No one had worked out how to use the volunteers who turned up in their dozens to work on the campaign. Mailer’s ideas appealed to the young and the New Left. Activists who had worked for Eugene McCarthy in his presidential bid the year before enthusiastically offered their unpaid services only to be told there was nothing for them to do and to come back next week. The campaign manager, Joe Flaherty, a columnist on the Village Voice, had his work cut out managing Mailer. He left the campaign to run itself. The fact that, as a 22-year old British student, I was let loose to manage the Manhattan headquarters underlines the point.

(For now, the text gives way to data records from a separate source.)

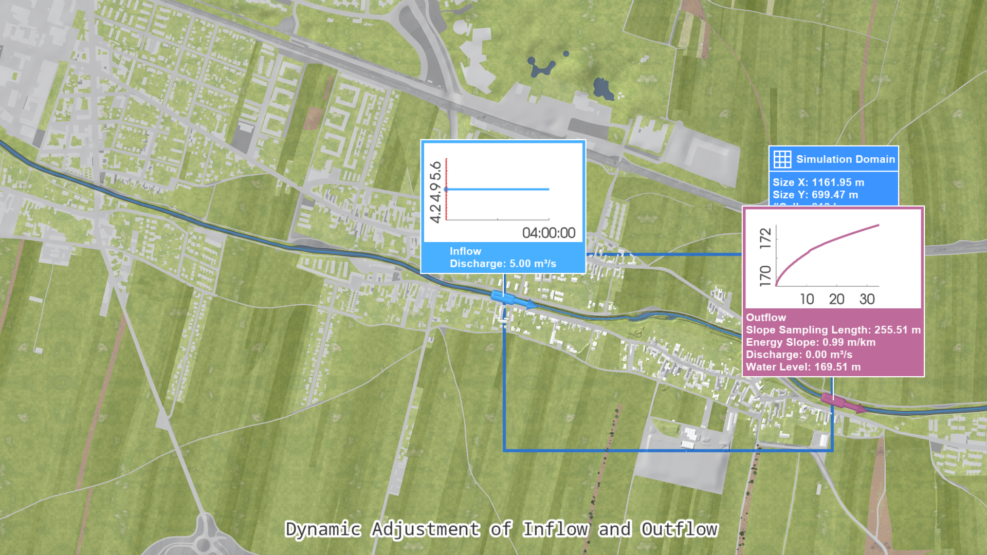Click the Simulation Domain grid icon
The image size is (987, 555).
point(782,159)
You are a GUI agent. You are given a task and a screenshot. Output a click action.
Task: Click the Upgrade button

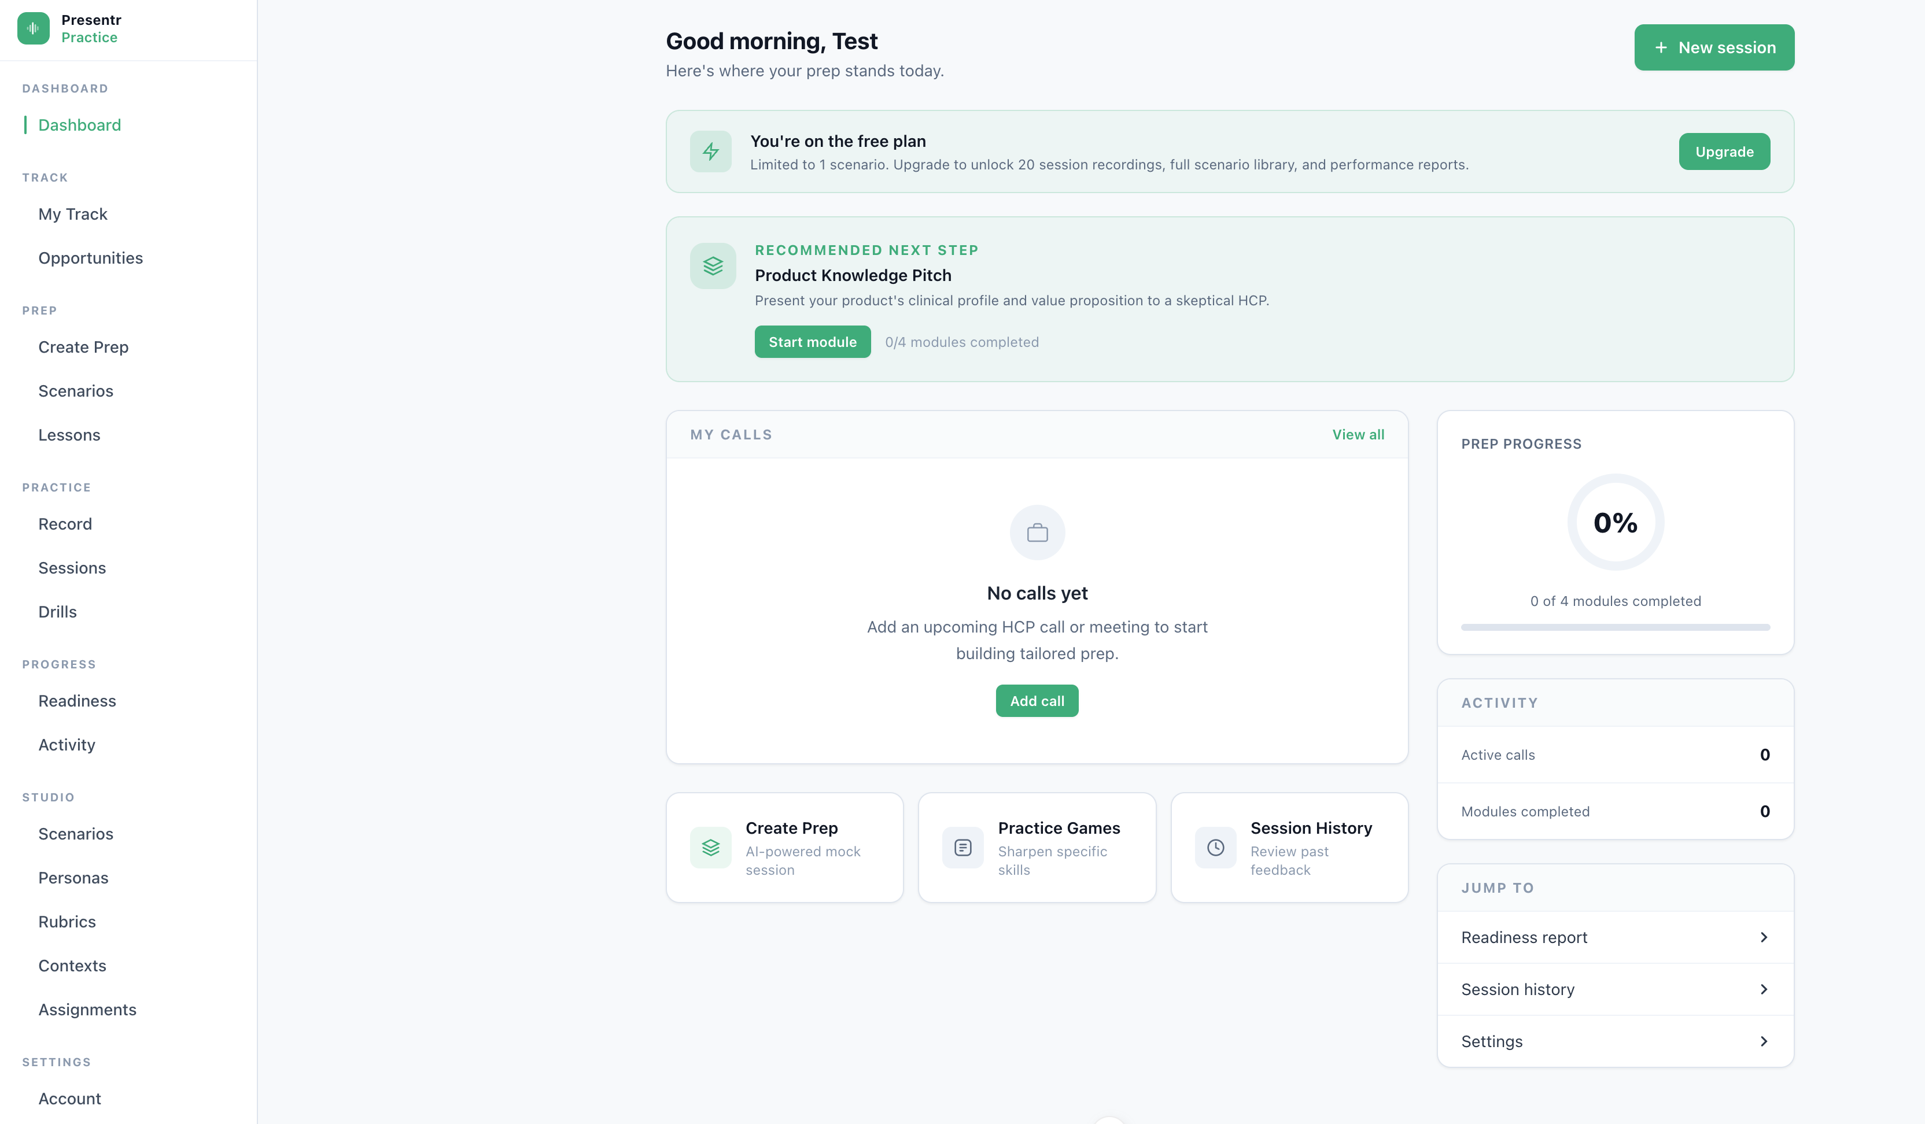(1724, 151)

Mailer, himself, never quite saw the need for volunteers. He grumbled that the ‘fuckin’ beards and leftists’ were lowering the tone. He fretted that the campaign was over-run by hippies. It was certainly true that the he was the hip choice for mayor, the hippies being the only ones who ever truly believed in Sweet Sunday, and that campaign cars were brightly coloured with psychedelic symbols, but there were few, if any, actually working on the campaign. On his rare trips to headquarters, he eyed us suspiciously, giving those he recognised an imaginary boxing punch. In the final weeks of the campaign, he demanded a loyalty test. Beards and moustaches had to go, hair to be cut short. This divided the staff into two camps – the loyalists and the refuseniks (including Campaign Manager, Joe Flaherty). The two sides stopped speaking to each other.

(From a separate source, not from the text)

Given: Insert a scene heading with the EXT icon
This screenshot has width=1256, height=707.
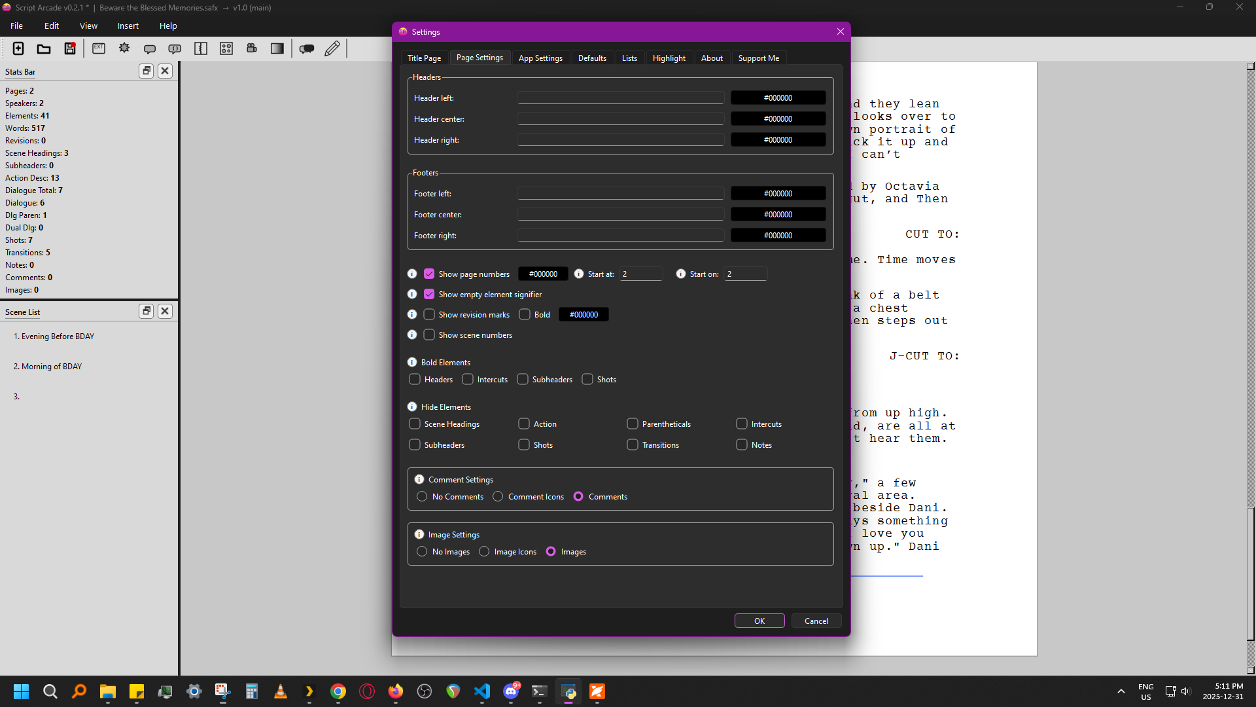Looking at the screenshot, I should pyautogui.click(x=99, y=48).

Mailer, who drank heavily throughout the campaign, rose above all this. He thought if he stood at subway entrances in the early morning, walked around the city during the daylight hours and addressed selected groups in the evening that would be enough. ‘The difference between me and the other candidates’, he said, ‘is that I’m good and I can prove it.’ At his best he was an impassioned and impressive speaker but Mailer, who had no trouble unbending in a bar, could seem stiff, even awkward meeting and greeting in the street. New Yorkers were largely unimpressed. His ideas were too wacky, his campaign too anarchic.
On election night he took a suite in the Plaza surrounded by a strange coterie of writers and fellow drinkers, including all 460 pounds of Jimmy Breslin’s bookmaker friend, Fats Thomas. Like many outsiders before and since, he’d convinced himself he was in with a chance. He watched the results filling the TV screens with increasing gloom. He was fourth out of five. The winner of the Democratic primary, Mario Procaccino, dismissed by Mailer (‘I can’t get a grasp on a mind this small’) was later beaten by the incumbent Republican, John Lindsay.
In statistics, an outlier is a sample that lies outside the expected range of possibilities. As political candidates go Norman Mailer was clearly an outlier, but such candidates occasionally win. In recent years at opposite ends of the political spectrum Barack Obama and George Galloway have defied the odds. They had ideas that resonated with their constituents and the organisation to carry it through. Mailer’s quixotic campaign had neither.